Nello stesso anno in cui viene cagato sul mercato Wii Motion Plus il mai troppo compianto Satoru Iwata annuncia Wii Vitality Sensor, un’altra periferica per Wii che in teoria connettendosi a Wiimote (sempre usando la porta usata anche per collegare i Nunchuck) doveva essere in grado di dare informazioni sul corpo dell’utente, tipo la frequenza cardiaca e robe così. Nel 2013 lo sviluppo viene ufficialmente cancellato (il che rende questa voce della lista una banfata, visto che Nintendo non ha mai tecnicamente provato a venderci Vitality Sensor) perché, sempre stando alle parole di Iwata, non c’era verso di realizzare con la tecnologia dell’epoca una roba del genere che funzionasse col 100% dei possibili utilizzatori. Oggi abbiamo sensori di questo tipo su smart watch e smart ring, e il mercato dei wearable per tenere sotto controllo questi parametri corporei qua (o roba come appunto la qualità del sonno) è in rapida espansione. Perché oh, tutto quello che vuoi, ma c’è del metodo nella follia di Nintendo…
It’s the Circle of Pad
…O almeno, a volte sembrerebbe esserci. Altre volte li vedi lanciare la loro console di punta pensandola con un solo stick analogico per poi rilasciare l’ennesimo accrocchio hardware per aggiungerne un secondo in bundle con Monster Hunter 3 Ultimate (o con Resident Evil: Revelations in Europa). E non paghi della mossa Circle Pad Pro comunicare pure alla loro fanbase che no, non è assolutamente in previsione un modello di 3DS col secondo analogico integrato, e infatti il nostro nuovo (all’epoca, era il 2011) 3DS XL non ce l’ha mica, abbiamo solo ingrandito la console per mettere una batteria più grossa.
Ovviamente con “non è assolutamente in previsione” Nintendo intendeva che da lì a tre anni, nel 2014, avrebbero tirato fuori New Nintendo 3DS inserendo quello che a conti fatti è un secondo analogico (più piccolo) chiamato C-Stick.

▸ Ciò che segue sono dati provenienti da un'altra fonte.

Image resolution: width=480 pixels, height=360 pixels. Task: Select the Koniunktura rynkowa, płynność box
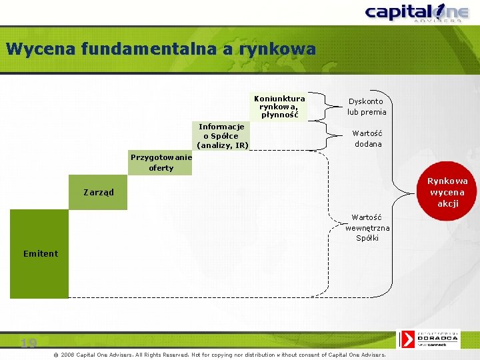point(279,107)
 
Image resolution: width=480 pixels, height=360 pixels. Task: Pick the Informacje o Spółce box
point(222,136)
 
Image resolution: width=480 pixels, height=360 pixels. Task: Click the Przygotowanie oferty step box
point(161,163)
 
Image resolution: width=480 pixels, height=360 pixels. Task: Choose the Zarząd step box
point(99,193)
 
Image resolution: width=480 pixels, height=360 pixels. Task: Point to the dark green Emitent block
point(39,253)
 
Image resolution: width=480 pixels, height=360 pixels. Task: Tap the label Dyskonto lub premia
point(367,107)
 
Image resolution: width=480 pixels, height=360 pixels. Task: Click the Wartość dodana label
point(367,139)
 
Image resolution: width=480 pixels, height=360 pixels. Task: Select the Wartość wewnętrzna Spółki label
point(367,227)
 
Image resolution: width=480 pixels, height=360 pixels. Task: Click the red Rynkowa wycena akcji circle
point(447,192)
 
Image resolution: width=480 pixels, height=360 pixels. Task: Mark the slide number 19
point(28,343)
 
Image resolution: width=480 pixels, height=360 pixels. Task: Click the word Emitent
point(41,253)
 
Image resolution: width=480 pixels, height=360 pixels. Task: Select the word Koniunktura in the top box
point(279,99)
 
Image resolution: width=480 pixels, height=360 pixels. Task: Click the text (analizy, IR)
point(223,145)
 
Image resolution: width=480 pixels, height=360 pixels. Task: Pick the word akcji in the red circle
point(448,203)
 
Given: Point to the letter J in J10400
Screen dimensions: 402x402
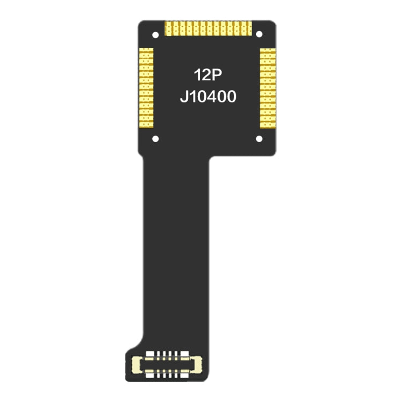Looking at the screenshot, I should pyautogui.click(x=183, y=98).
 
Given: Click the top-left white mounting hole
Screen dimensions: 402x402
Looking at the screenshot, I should pyautogui.click(x=155, y=34).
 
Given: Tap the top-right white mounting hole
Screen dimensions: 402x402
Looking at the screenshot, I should pyautogui.click(x=259, y=34).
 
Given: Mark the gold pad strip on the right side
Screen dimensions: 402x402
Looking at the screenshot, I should pyautogui.click(x=267, y=88).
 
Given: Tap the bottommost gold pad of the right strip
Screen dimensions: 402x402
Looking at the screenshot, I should pyautogui.click(x=267, y=126).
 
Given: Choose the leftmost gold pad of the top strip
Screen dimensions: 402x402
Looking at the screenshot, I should pyautogui.click(x=168, y=28).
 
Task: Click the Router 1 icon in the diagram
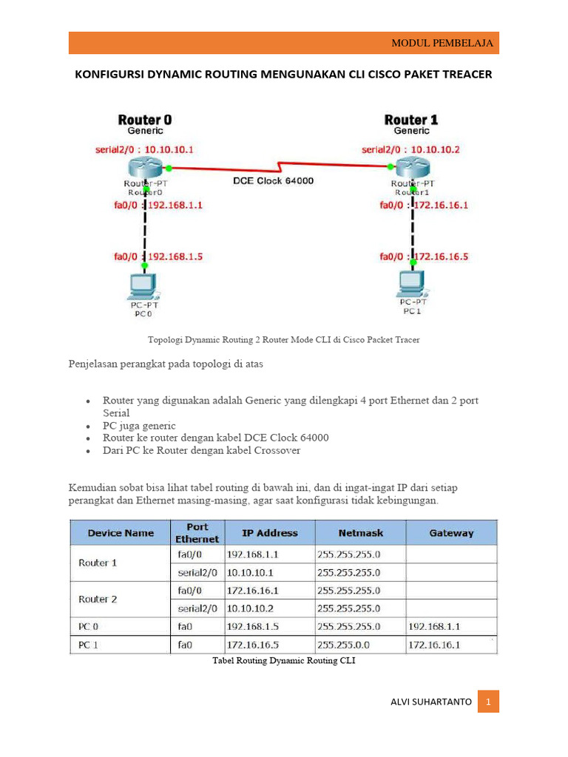click(412, 169)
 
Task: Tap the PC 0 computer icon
click(142, 285)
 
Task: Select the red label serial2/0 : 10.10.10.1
click(144, 149)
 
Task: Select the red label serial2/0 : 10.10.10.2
click(410, 149)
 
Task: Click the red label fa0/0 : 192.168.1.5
click(158, 257)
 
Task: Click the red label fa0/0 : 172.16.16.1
click(424, 206)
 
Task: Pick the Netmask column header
click(359, 532)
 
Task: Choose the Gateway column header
click(451, 532)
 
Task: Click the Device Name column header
click(121, 532)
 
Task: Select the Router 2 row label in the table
click(98, 599)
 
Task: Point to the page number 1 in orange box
click(488, 702)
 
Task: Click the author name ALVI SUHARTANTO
click(430, 702)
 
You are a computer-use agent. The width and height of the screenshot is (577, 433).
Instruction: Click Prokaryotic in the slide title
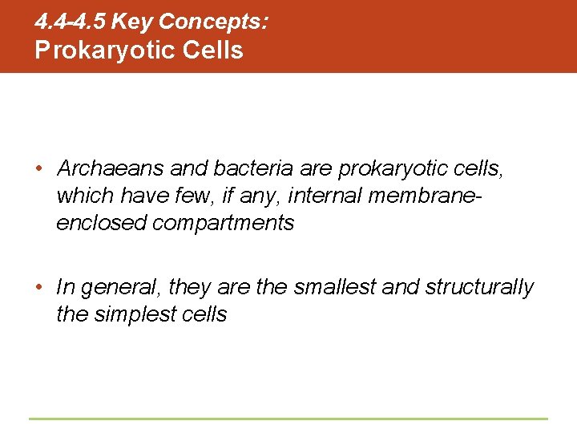tap(95, 50)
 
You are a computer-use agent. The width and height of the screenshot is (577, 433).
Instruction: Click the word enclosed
tap(102, 223)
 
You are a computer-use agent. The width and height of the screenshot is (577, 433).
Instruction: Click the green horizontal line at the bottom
tap(288, 419)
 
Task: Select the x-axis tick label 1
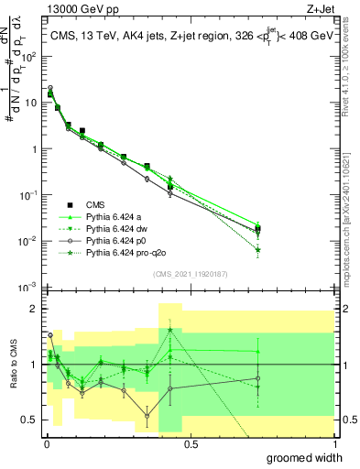click(x=334, y=444)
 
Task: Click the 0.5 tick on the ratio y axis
click(x=30, y=420)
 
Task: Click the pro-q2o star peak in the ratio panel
click(x=170, y=330)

Che oh, intendiamoci, non era una sorpresa che sarebbe uscito a ridosso della fine del ciclo vitale di 3DS un nuovo modello di 3DS. Game Boy ha avuto Game Boy Color, GBA ha avuto SP e poi Micro, DS ha avuto DSi, Switch ha avuto Switch OLED (e c’è anzi andata bene che non siano usciti dei giochi in esclusiva solo per questo modello). Quello che fa incazzare è dover spendere 20€ per risolvere un problema di progettazione di quello che è il tuo hardware di punta e vedertelo rifare paro paro al primo refresh hardware della macchina, solo perché così dopo 3DS XL magari mi vendi pure il modello New.
Guarda mamma, come lo scudetto dell’Inter!
Dai, è la title-shit di questa lista. Era prevedibile che ci fosse uno spazio tutto dedicato a Nintendo Labo, in quanto probabilmente uno dei più grossi nonsensi proposti da Nintendo – e stiamo parlando di quelli che han pensato fosse una buona idea un visore pseudo-VR con uno schermo completamente rosso.
Nintendo Labo era la pretesa di Nintendo di vendere a 60€ del cazzo di cartone.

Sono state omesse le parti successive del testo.